Ce serait un orgasme bien plus intense et profond que l’orgasme clitoridien. La proximité du point G avec la vessie explique l’envie pressante que les femmes éprouvent après un orgasme vaginal. Malheureusement, seulement 30% des femmes l’expérimentent notamment à cause du caractère insaisissable du point G.

Cependant, certaines positions lors de l’acte sexuel permettraient une plus grande pression du sexe de l’homme sur cette zone et donc seraient plus à même de faire connaître à la femme ce moment magique.

Les voies de l’orgasme

L’apprentissage et la connaissance de son corps sont pour femme en quête d’orgasme un préalable. Il s’agit d’un ensemble de prédispositions aussi bien mentales que physiques.

L’approche mentale.

On a coutume de le dire, le plaisir c’est avant tout dans la tête. Cette idée est particulièrement exacte chez la femme dont l’excitation et le désir sexuel sont directement liés à l’état d’esprit. Il est donc important de respecter quelques dispositions si l’on veut connaître l’orgasme.

L’estime de soi : des évènements psychologiquement traumatisants tel un viol ou la perte tragique d’un partenaire, constituent souvent le socle d’une frigidité pathologique. Franchir cette étape et accepter de vivre dans le présent et le futur est une cure nécessaire qui conduira à la redécouverte de l’épanouissement sexuel.

Se laisser aller: d’une certaine manière, le plaisir peut être perturbant pour certaines femmes voulant restées maîtres de leur raison. Pour des raisons culturelles ou personnelles, le délicieux délire et l’inhabituel vocabulaire imagé qui découlent souvent du plaisir sexuel n’enchantent pas beaucoup ces dames. Il est important de briser cet étau car au delà du plaisir, réside la communion que permet un acte sexuel entier.

L’approche physique

Bien que certains cas rares (faible taux d’hormones sexuelles ou malformation du clitoris) exigent un suivi médical, la quête de l’épanouissement sexuel est bien souvent une affaire personnelle.

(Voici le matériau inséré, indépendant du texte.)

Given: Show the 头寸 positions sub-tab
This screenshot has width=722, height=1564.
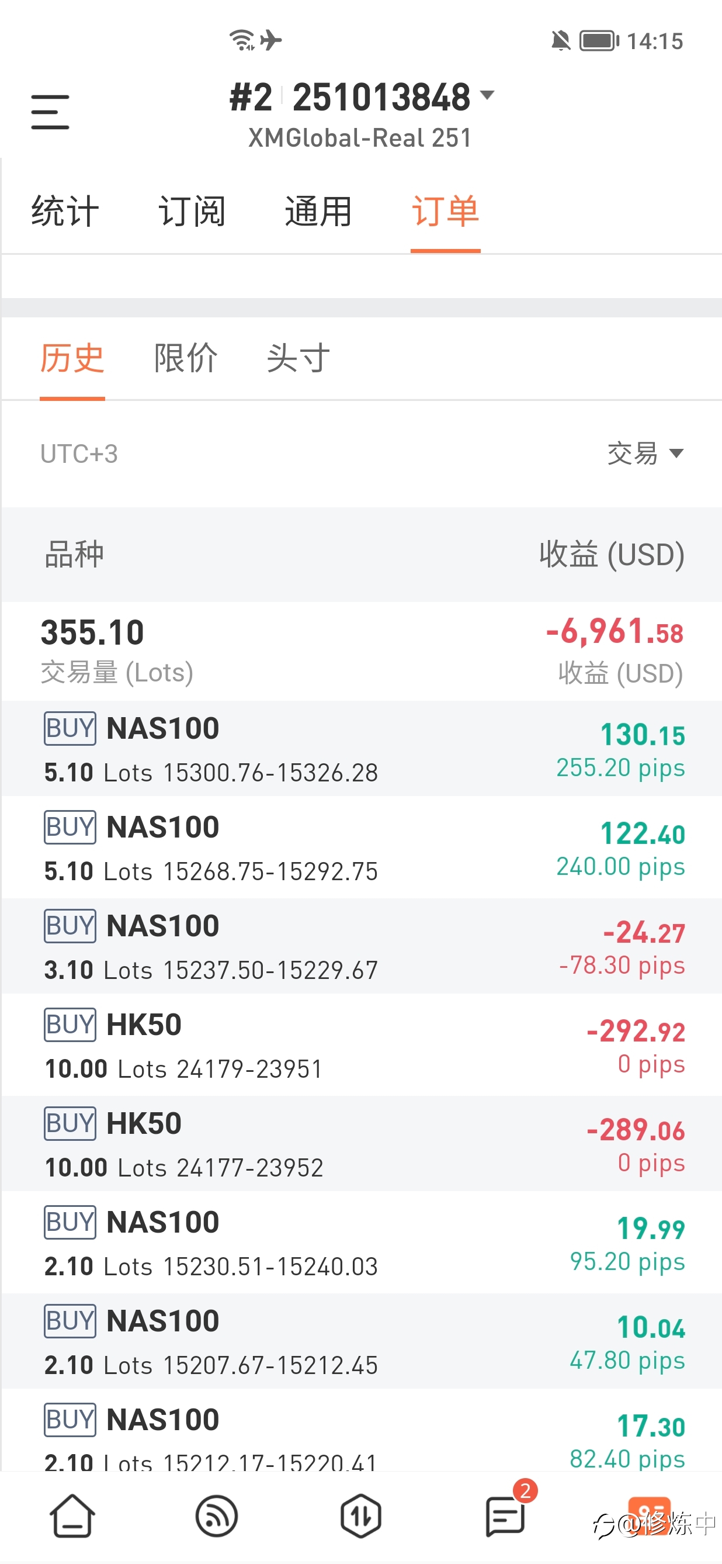Looking at the screenshot, I should tap(299, 358).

Les zones érogènes variant selon les femmes, il s’agit pour une femme d’entreprendre l’apprentissage graduel de son intimité et de sa sensibilité afin d’accéder à une sexualité décomplexée. Cela explique pourquoi la plupart des femmes expérimentent leur premier orgasme par la masturbation.

Les effets bénéfiques

Les évidents bénéfices de l’orgasme féminin sont de deux ordres.

Physiologiques. En effet, selon des études scientifiques l’orgasme serait une sorte de cure de jouvence qui stimulerait le rajeunissement des cellules offrant du même coup une agréable formule antiride. On voit bien l’apparent rajeunissement du visage après un orgasme qui est sui par une sensation grisante. Comme on dit généralement, faites l’amour pour rester jeune.

Psychologiques. Anti stress très efficace, l’orgasme rendrait la femme mieux disposée face aux situations de tension et accentuerait son sentiment de confiance en soi.